→ **STATED EXERCISE**: Can you count the lines in the listing below that contain the string "element", with case counting? Reply with the number alone.

→ **RECORDS FOR PROCESSING**:
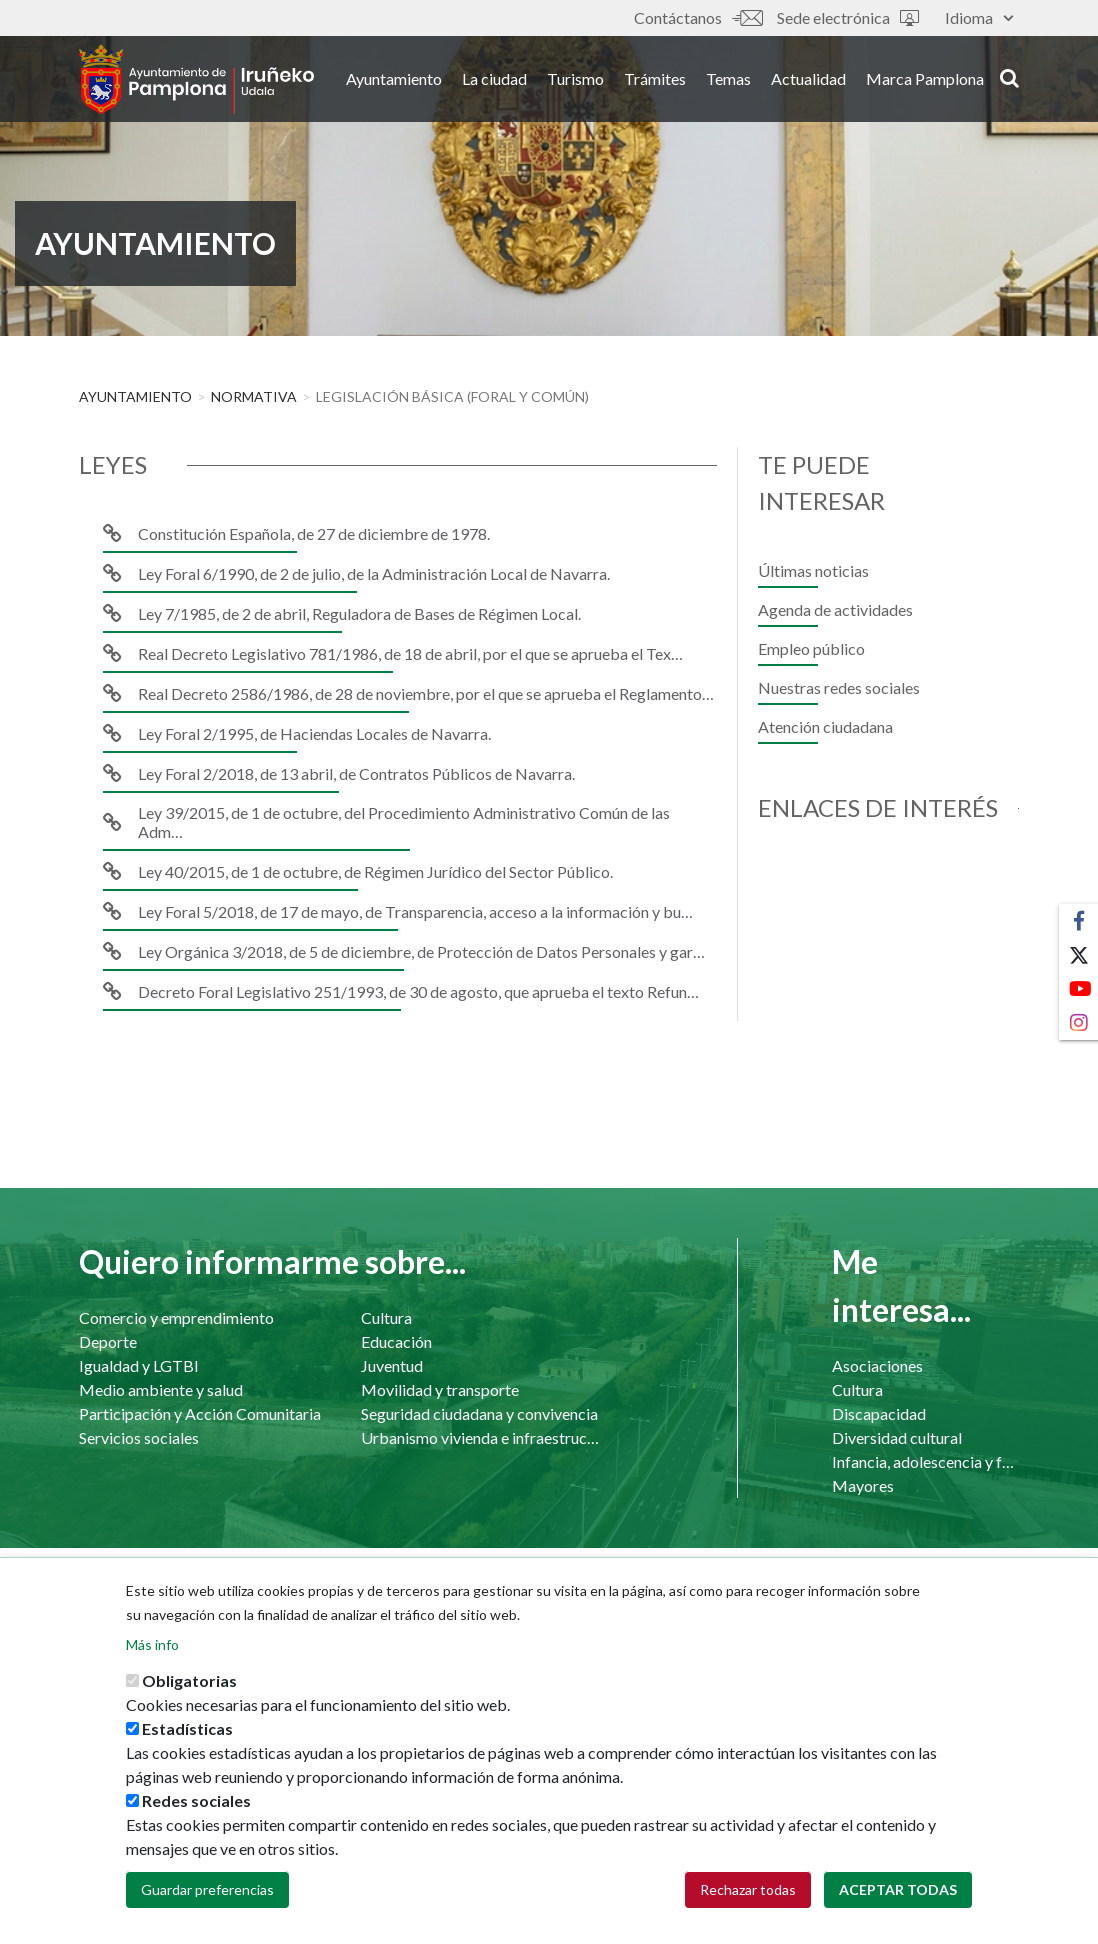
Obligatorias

* * *

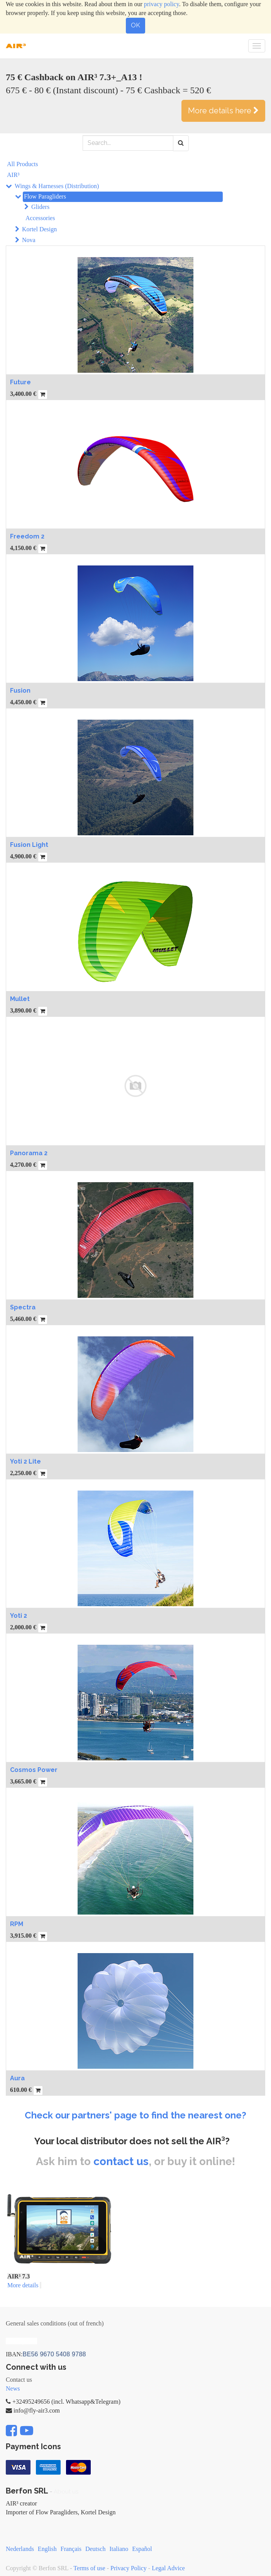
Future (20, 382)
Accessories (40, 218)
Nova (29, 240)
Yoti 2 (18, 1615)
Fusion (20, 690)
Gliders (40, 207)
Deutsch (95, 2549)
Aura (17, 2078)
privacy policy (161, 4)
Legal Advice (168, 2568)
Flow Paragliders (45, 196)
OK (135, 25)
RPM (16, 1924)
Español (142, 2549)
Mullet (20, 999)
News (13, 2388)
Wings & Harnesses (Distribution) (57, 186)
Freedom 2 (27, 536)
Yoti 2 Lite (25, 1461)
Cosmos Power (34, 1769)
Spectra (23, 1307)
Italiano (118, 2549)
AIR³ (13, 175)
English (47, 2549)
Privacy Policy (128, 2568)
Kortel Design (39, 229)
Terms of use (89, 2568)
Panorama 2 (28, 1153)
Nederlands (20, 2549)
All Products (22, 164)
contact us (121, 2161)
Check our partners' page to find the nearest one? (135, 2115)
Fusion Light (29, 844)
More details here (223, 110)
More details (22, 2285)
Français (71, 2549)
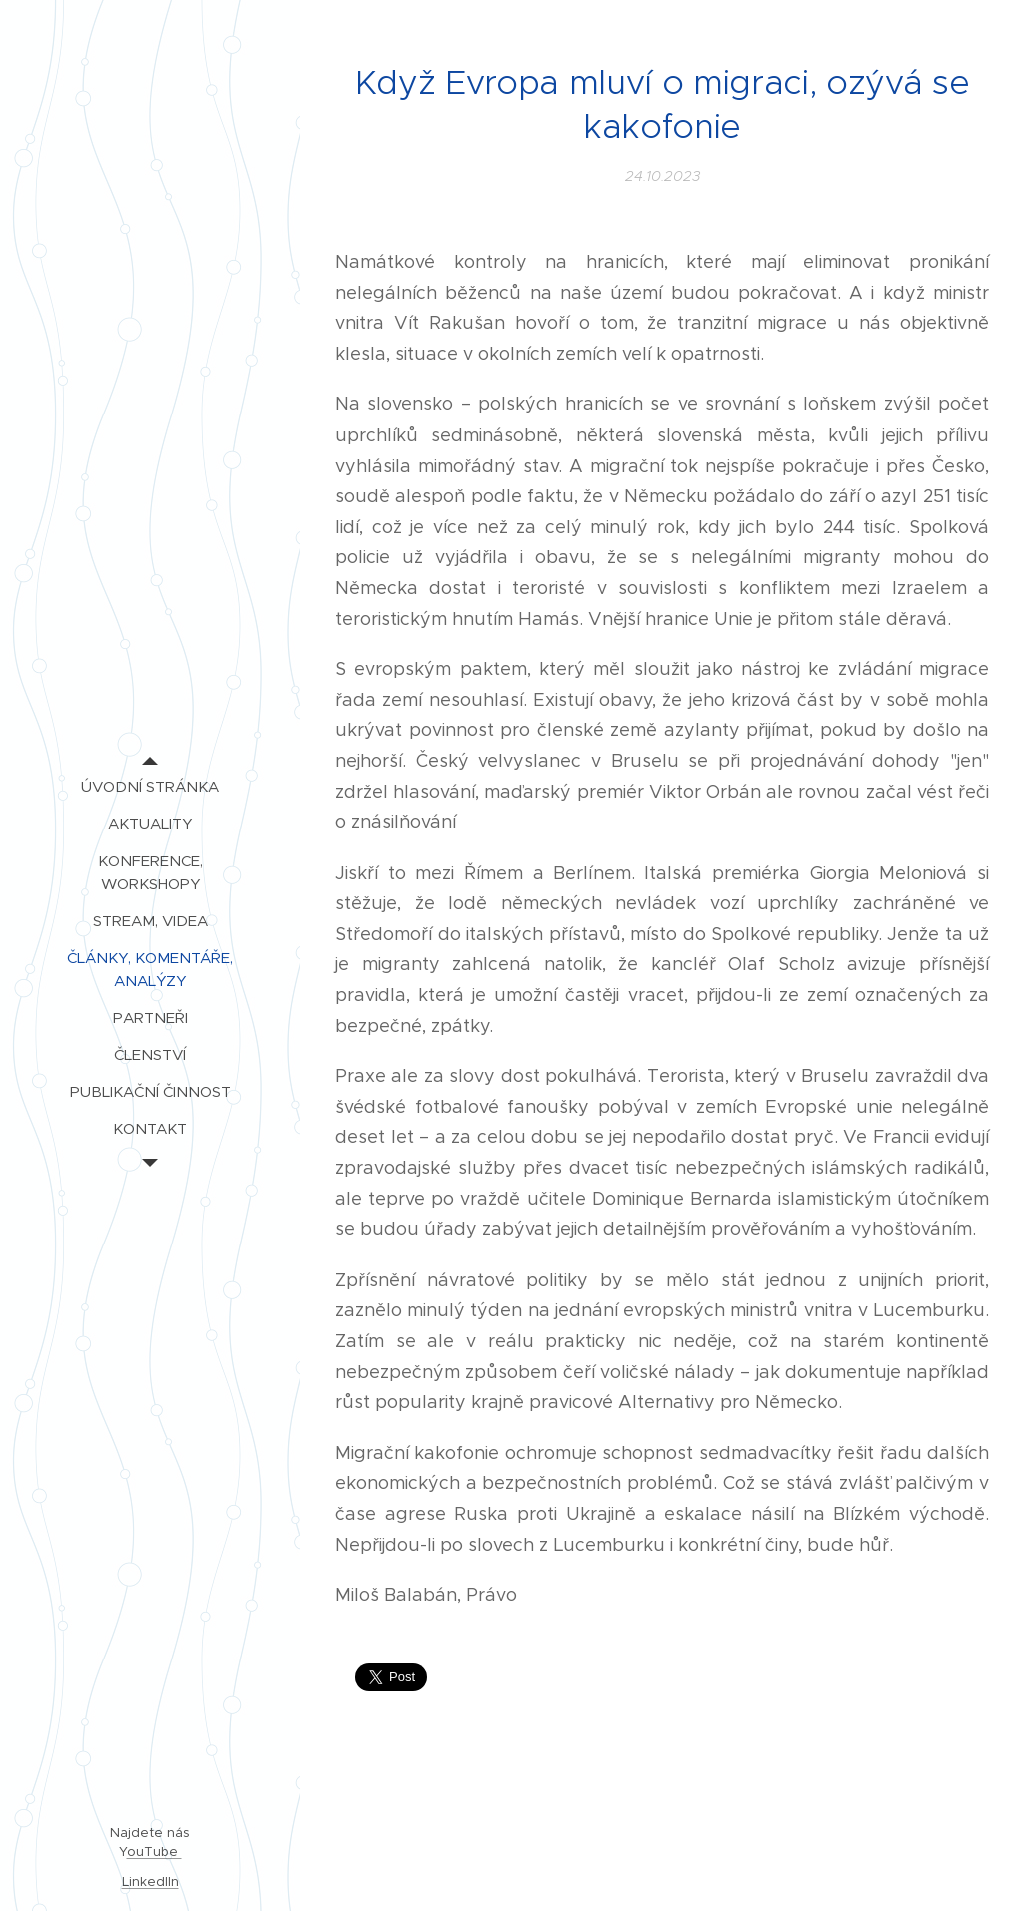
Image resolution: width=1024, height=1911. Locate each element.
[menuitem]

--

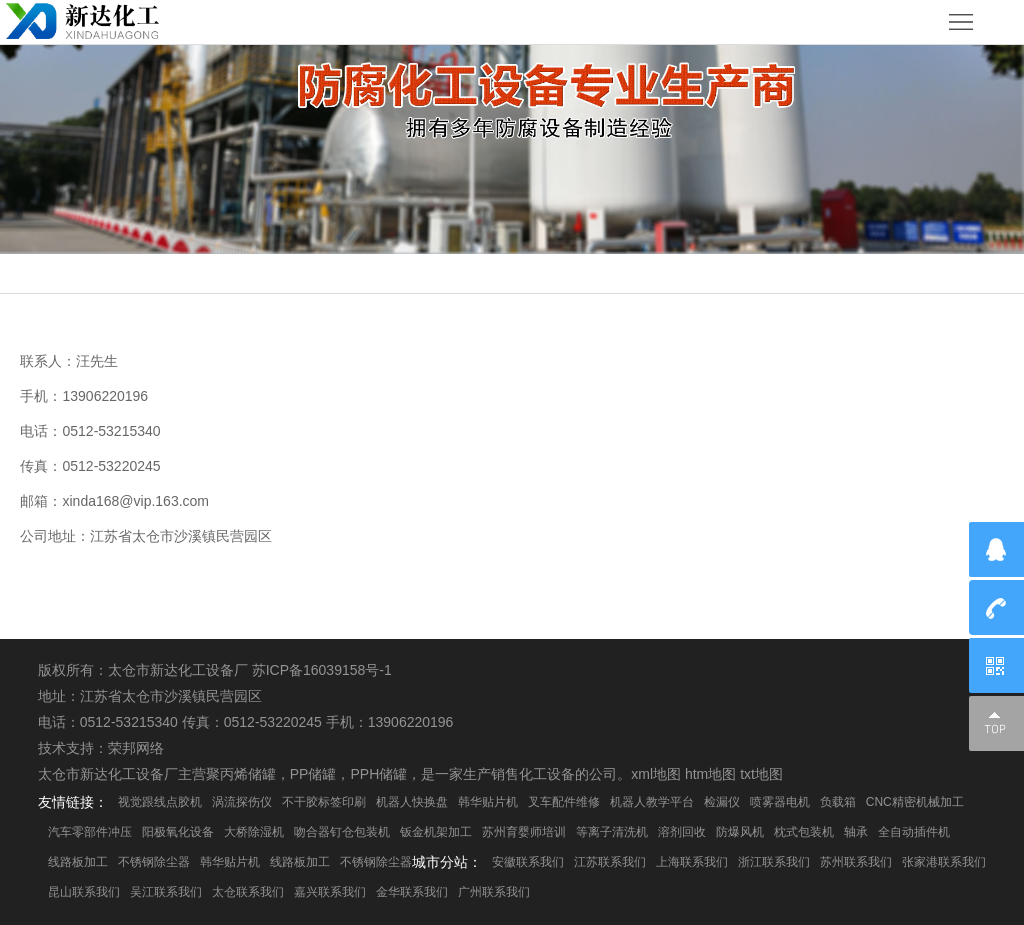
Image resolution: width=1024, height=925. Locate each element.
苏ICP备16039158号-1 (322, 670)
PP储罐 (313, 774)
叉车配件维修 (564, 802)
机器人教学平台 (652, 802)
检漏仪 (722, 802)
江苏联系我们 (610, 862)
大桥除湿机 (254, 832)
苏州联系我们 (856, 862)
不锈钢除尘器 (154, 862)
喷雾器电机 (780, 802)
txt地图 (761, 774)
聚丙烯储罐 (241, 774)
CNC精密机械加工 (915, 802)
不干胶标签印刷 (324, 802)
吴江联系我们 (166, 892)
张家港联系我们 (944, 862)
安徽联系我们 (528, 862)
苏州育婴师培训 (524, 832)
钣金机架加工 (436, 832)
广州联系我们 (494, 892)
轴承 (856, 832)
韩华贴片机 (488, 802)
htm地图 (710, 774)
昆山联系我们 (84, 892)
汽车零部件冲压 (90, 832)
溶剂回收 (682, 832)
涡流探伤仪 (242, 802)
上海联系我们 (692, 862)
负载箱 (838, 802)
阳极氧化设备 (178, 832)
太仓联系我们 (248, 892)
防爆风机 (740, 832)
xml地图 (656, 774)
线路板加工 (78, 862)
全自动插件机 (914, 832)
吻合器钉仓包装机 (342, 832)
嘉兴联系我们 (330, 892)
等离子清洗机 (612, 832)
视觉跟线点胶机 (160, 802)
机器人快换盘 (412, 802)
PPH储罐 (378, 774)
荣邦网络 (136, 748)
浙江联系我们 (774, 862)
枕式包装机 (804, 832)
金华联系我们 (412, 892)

→ **ANSWER FOR THIS EXERCISE**: 2